Kristoph arranged for his family to arrive in a very fine carriage that caused people to turn and look to see what gentry were patronising the theatre tonight. They had cause to keep looking. Kristoph looked every inch the Edwardian gentleman of means in his frock coat and top hat. Marion was wearing a pale blue silk dress and a wide brimmed hat, with a dark blue cloak to keep out the cold of a frosty night. Rodan was in pale green with a bonnet and shoes to match. She looked prettily demure as she walked into the theatre at the side of her foster parents.

This time Kristoph had insisted on a box. He said it was because he hated sitting in the ordinary seats before the invention of underarm deodorants but Marion was sure he was joking about that. They had been to the Globe Theatre in Shakespeare’s own time when bodily cleanliness was a very dubious matter and he hadn’t minded. They had mingled with the ordinary patrons of a Victorian music hall, too.
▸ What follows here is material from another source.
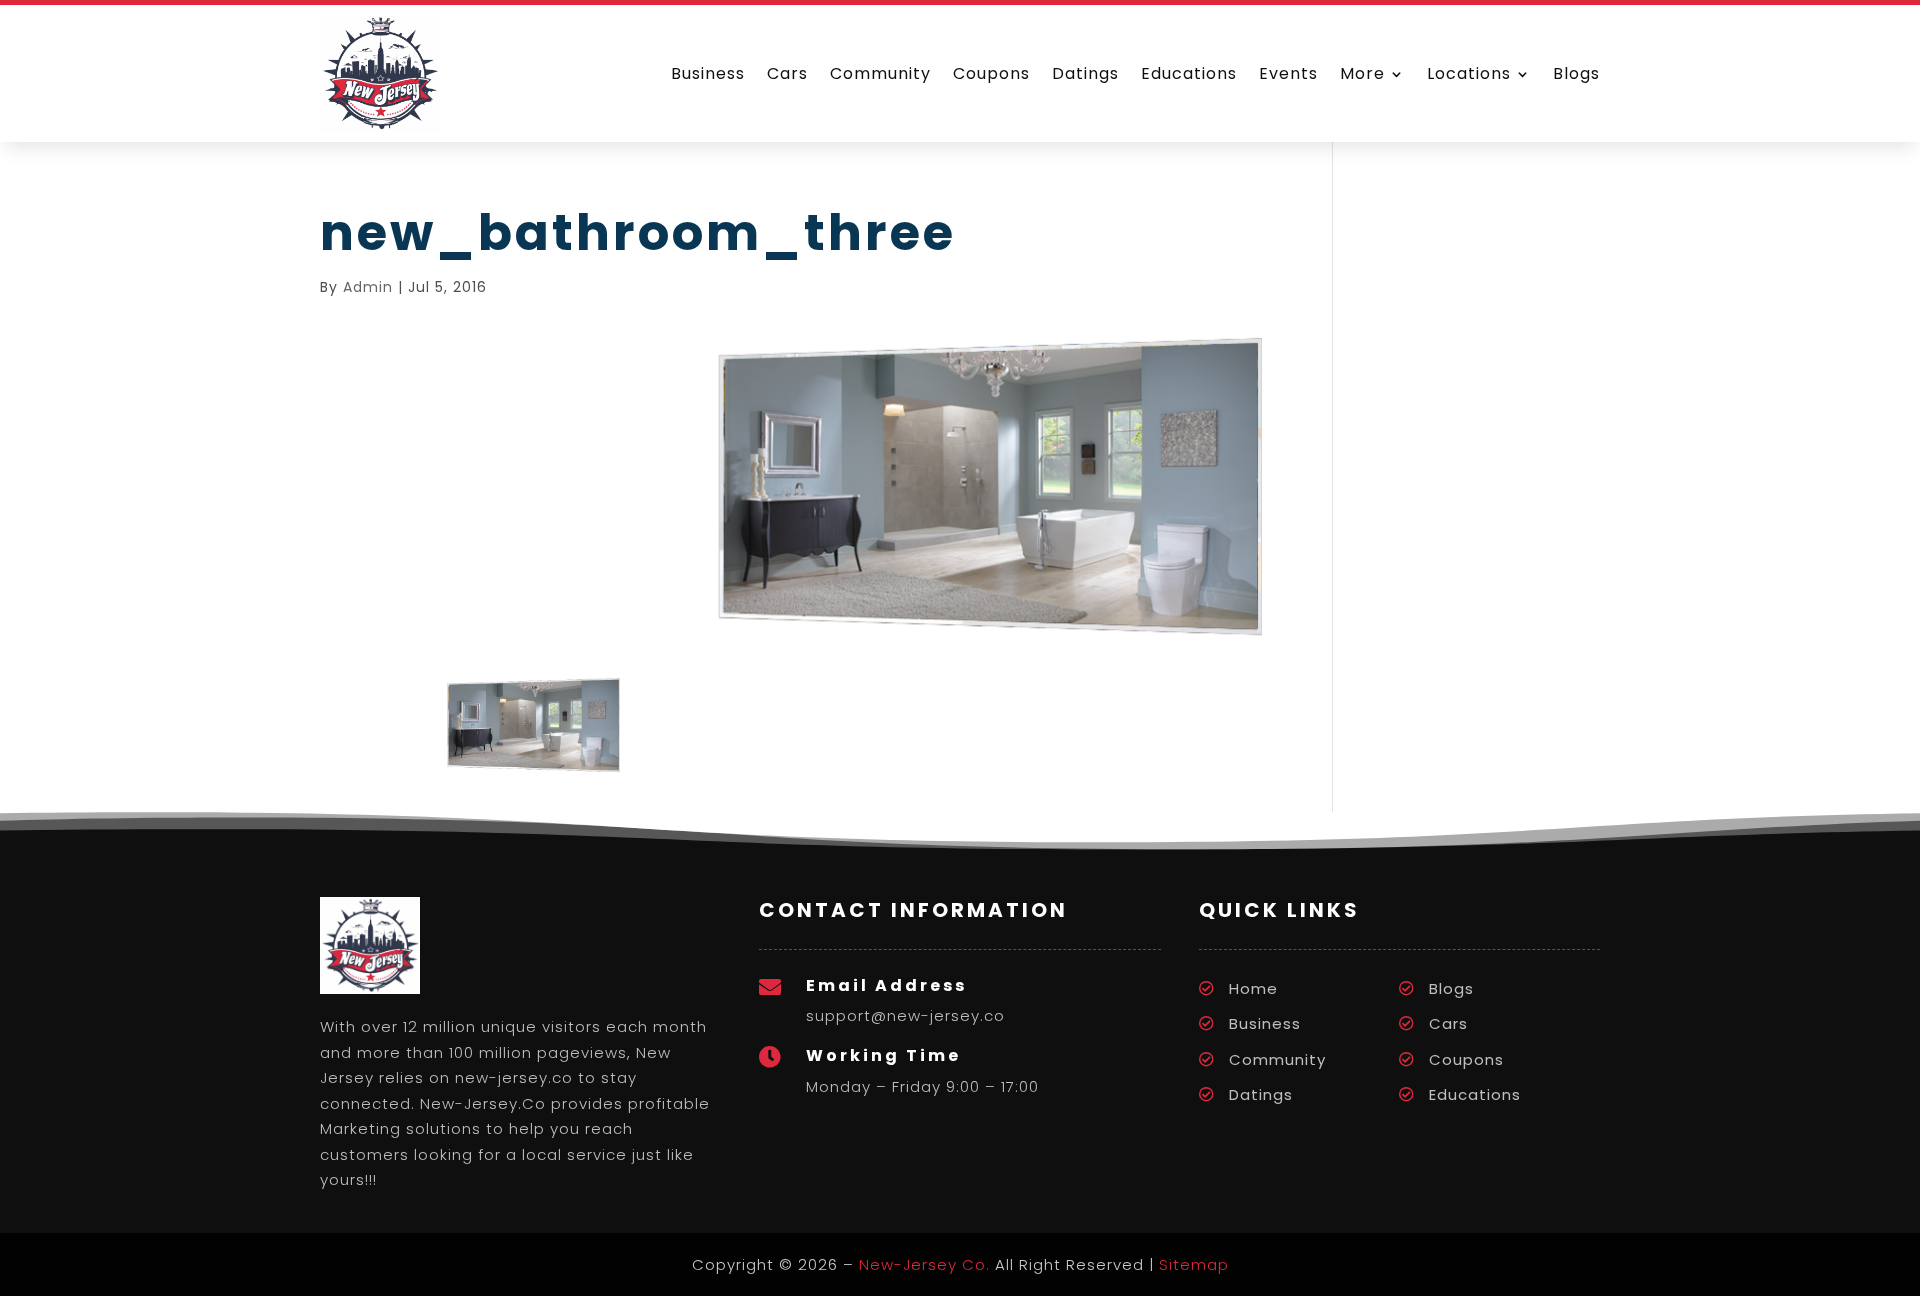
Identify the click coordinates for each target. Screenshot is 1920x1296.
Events (1288, 73)
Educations (1189, 73)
Of course I’m joking,” he assured his wife. “I AM an aristocrat, though. I miss the personal service you get when you take a box.”

The personal services included chocolates and sweets for Marion and champagne – not the best, perhaps, it being a provincial theatre, but recognising that Kristoph was an important patron. Rodan sucked a sweet and studied the programme for the evening’s performance of Cinderella.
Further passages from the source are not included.